Zum letzten Punktspiel der Hinrunde machten Körmer/Quick mit einem 3:0 den ersten Punkt für die Gäste. Die aufgrund der krankheitsbedingten Absage von Jörg Peter neu zusammengestellten Doppel Haarmann/Martin und Lawani/Geissler hingegen sahen kein Land. Im vorderen Paarkreuz rettete sich Johannes Quick gegen Latteier nach 0:2-Rückstand in den fünften Satz, hatte da mit 7:11 aber das Nachsehen.
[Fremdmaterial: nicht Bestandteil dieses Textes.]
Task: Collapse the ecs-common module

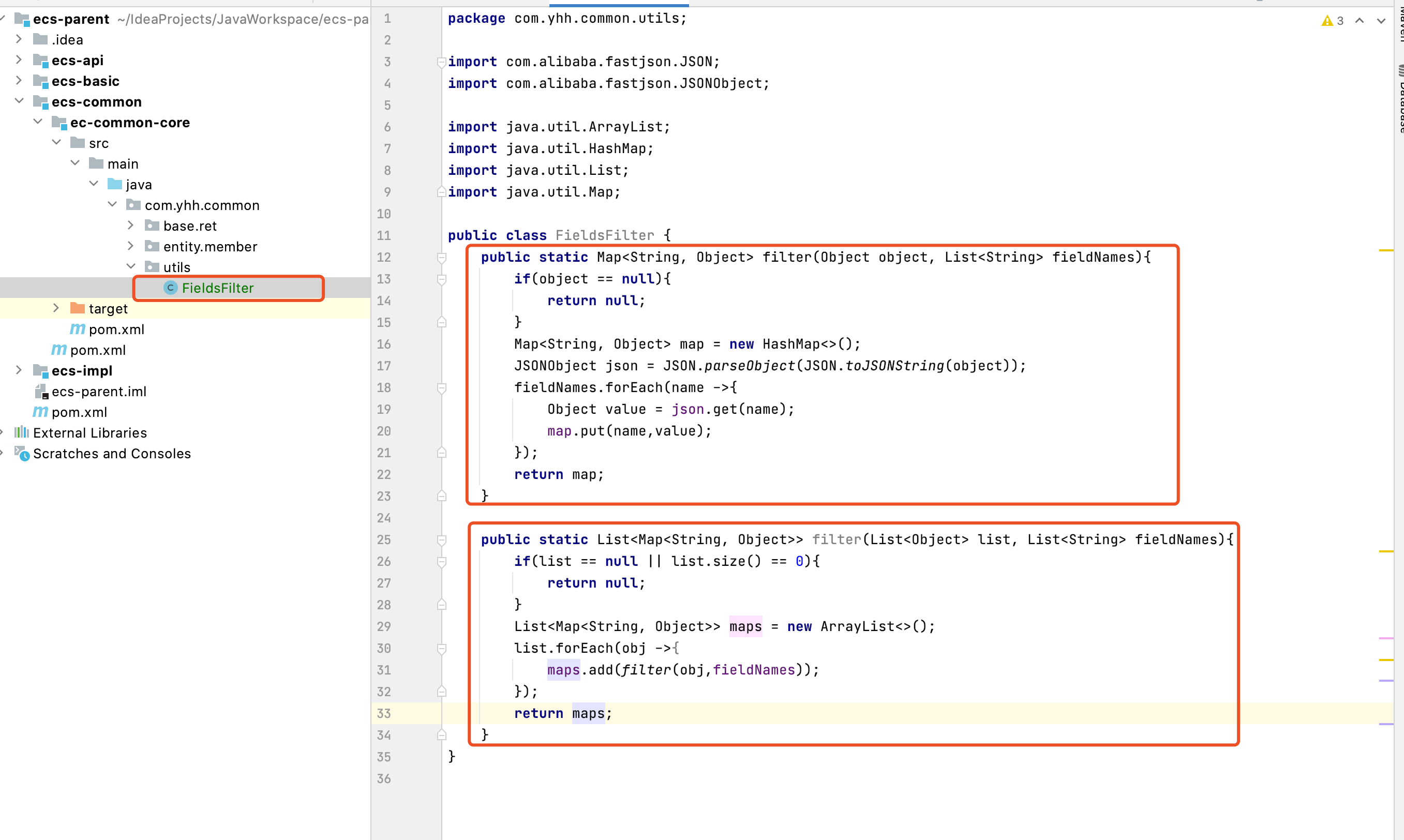Action: [19, 101]
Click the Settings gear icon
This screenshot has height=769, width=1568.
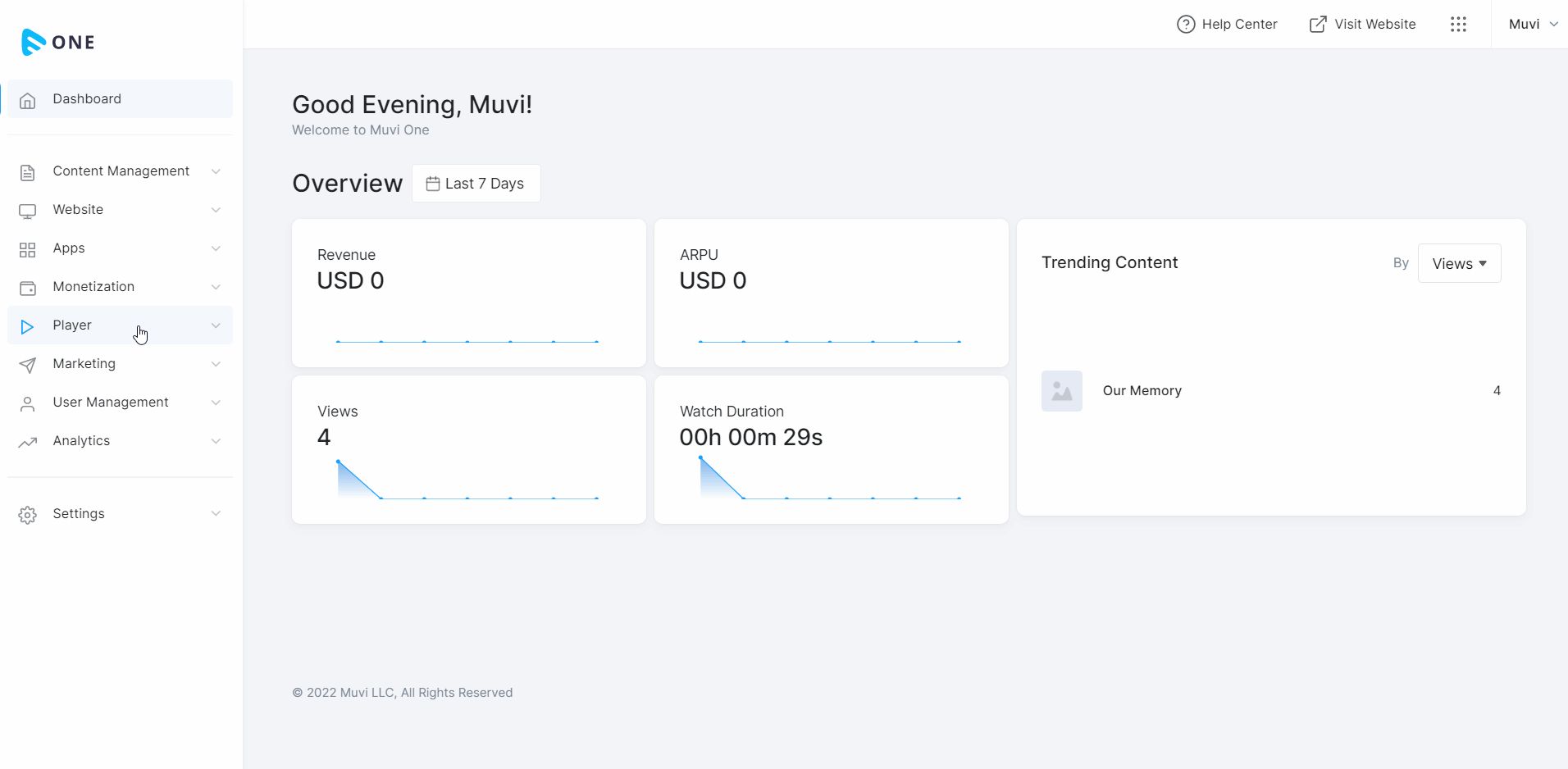[x=28, y=514]
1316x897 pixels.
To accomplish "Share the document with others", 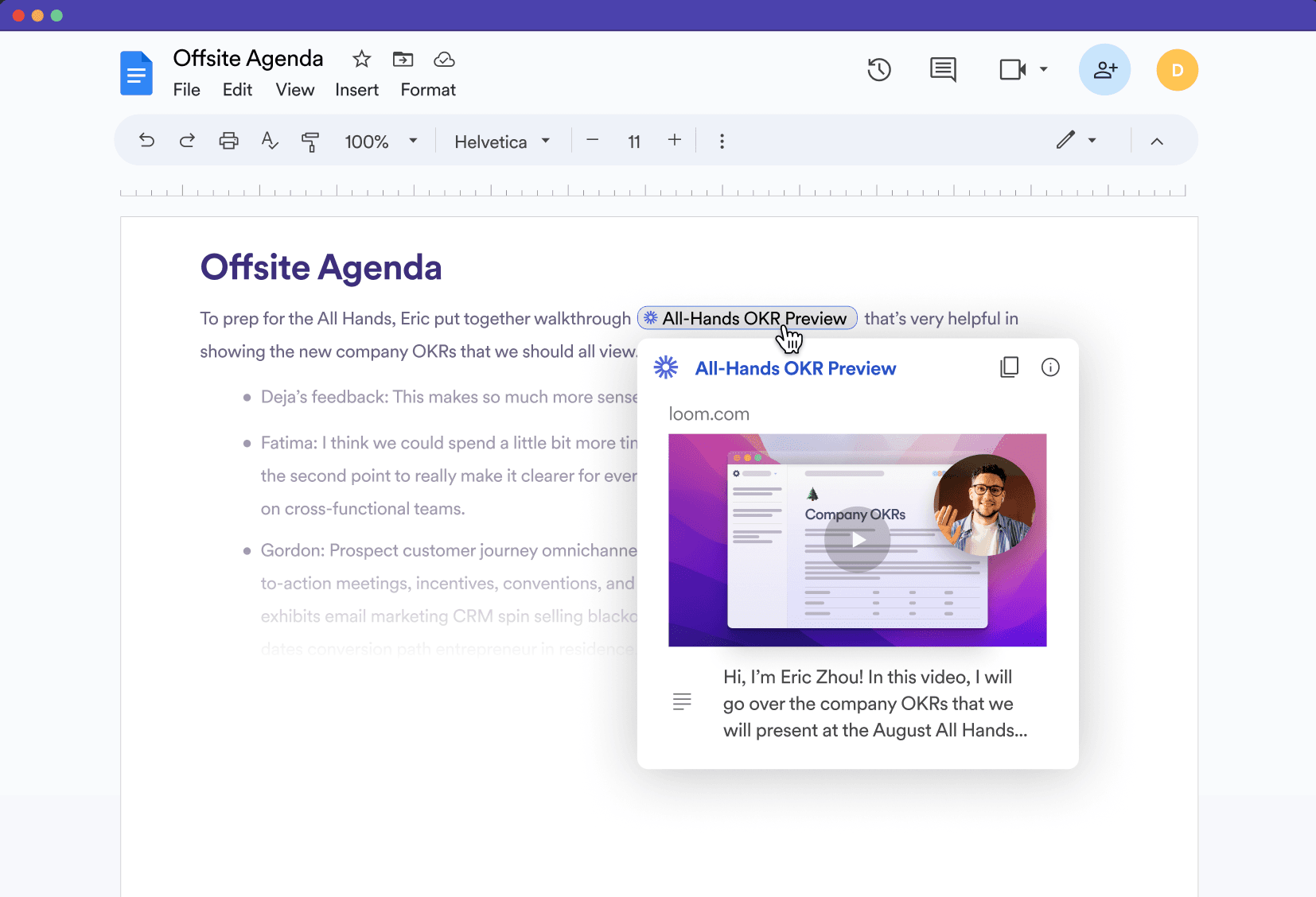I will click(1104, 69).

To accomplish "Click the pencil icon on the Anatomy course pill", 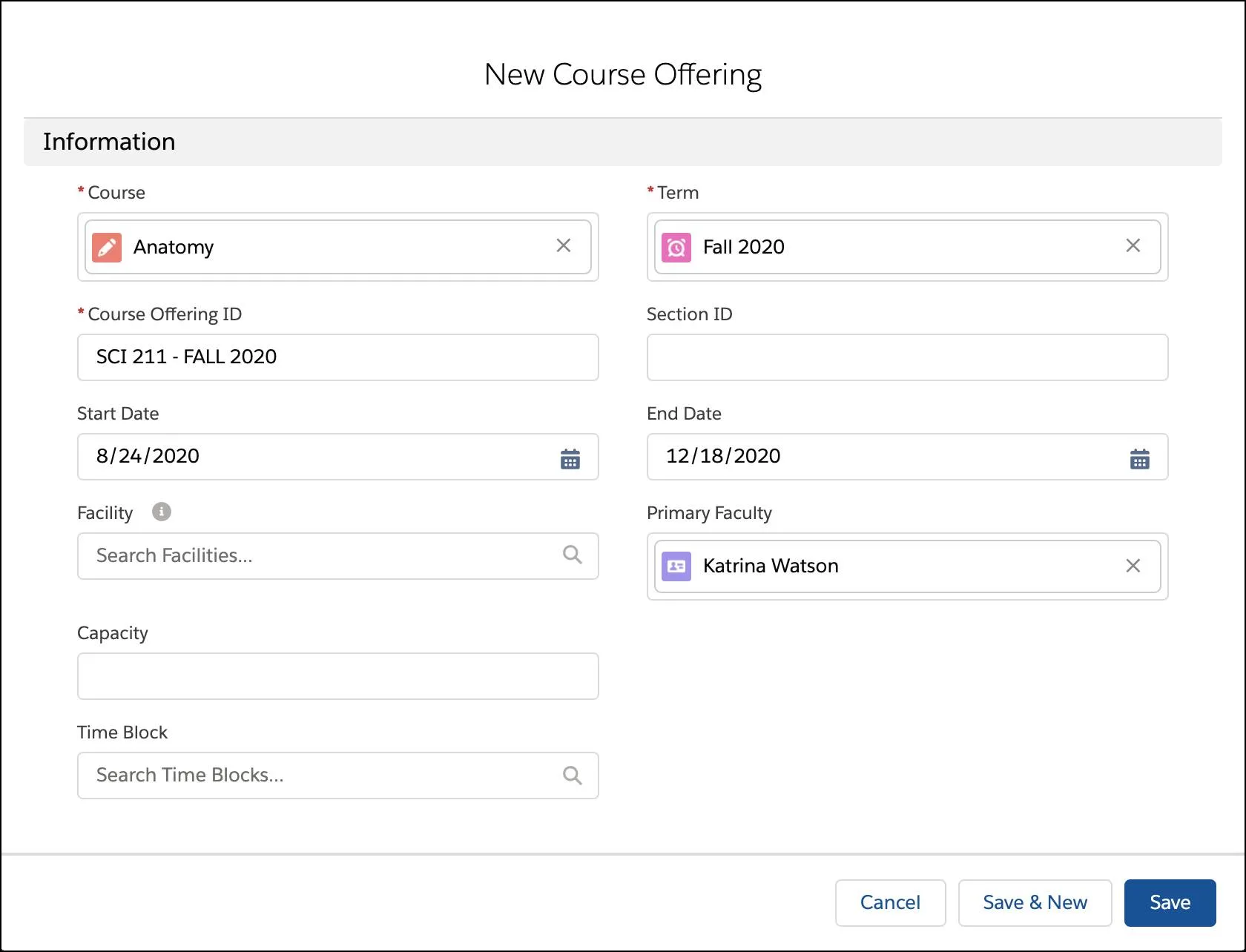I will pyautogui.click(x=106, y=247).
Da Robert Körmer gegen Jendert Konzentrationsprobleme hatte und Simon Martin, der trotz einer Handverletzung antrat, gegen Prosch nur ein Satzgewinn gelang, geriet die SCA-Reserve weiter ins Hintertreffen. Nachwuchstalent Arne Haarmann fertigte den Scheinfelder Youngster Stefan Spath mit 3:0 ab, doch Ersatzspieler Radomir Geissler unterlag dem sicheren Wolfgang Spath trotz viel Engagement mit 1:3. John Lawani konnte eine zwischenzeitliche 2:1-Führung nicht zum Sieg nutzen. Weil Robby Körmer das Spitzenspiel gegen Latteier souverän mit 3:1 für sich entschied und Johannes Quick in drei Sätzen Jandert ausschaltete, keimte bei den Gästen beim Stand von 8:4 wieder Hoffnung. Auch Arne Haarmann bewies mit einem 3:0 gegen Prosch seine spielerische Klasse. Allerdings musste sich der gehandicapte Simon Martin mit 0:3 Stefan Spath geschlagen geben und dem TSV zum Sieg gratulieren.
Trotz dieser Niederlage sind die Adelsdorfer mit dem bisherigen Saisonverlauf zufrieden. Als aktuell Tabellensechster scheint das Ziel, die Klasse zu halten, durchaus realistisch.


1. Damen-Bezirksliga: TSV Kornburg - SpVgg Zeckern 3:8

Mit dem siebten Saisonsieg festigten die Zeckernerinnen zum Abschluss der Hinrunde ihren Platz in der Spitzengruppe. In den Eingangsdoppeln waren zwar nur Straub/Krebs erfolgreich, doch in den sechs folgenden Einzeln lief es wie geschmiert. Vor allem auch deshalb, weil Karoline Holmer und Ingrid Straub Nervenstärke bewiesen und jeweils zweimal im Entscheidungssatz triumphierten. Nachdem Janine Krebs gegen Frühbeißer kein Land gesehen hatte, war es an Frauke Langer, den Sack zuzumachen. Doch die Zeckernerin hatte zu kämpfen, holte aber ein 0:2 auf und rettete sich in den fünften Satz, indem es eng zuging und sie sich am Ende Nau mit 10:12 geschlagen geben musste. Also war noch einmal Ingrid Straub gefragt, die Frühbeißer in drei engen Sätzen den Zahn zog und den Sieg perfekt machte.


2. Damen-Bezirksliga: TS Herzogenaurach - SV Weiherhof II 3:8

In den Eingangsdoppeln machten Bleistein/Ding (3:2) und Sehler/Zollhöfer (3:0) eine gute Figur, doch in der anschließenden ersten Einzelrunde brachten die Herzogenauracherinnen kein Bein auf den Boden. Anja Sehler sorgte zwar mit einem glatten 3:0 gegen Ehret wieder für ein Erfolgserlebnis, doch anschließend ließ der bisher verlustpunktfreie Tabellenführer nichts mehr anbrennen. Am nächsten dran an einem weiteren Punkt für die TSH war Kerstin Zollhöfer, die sich gegen Hauptfleisch bis in den fünften Satz kämpfte, sich dort aber mit 9:11 beugen musste.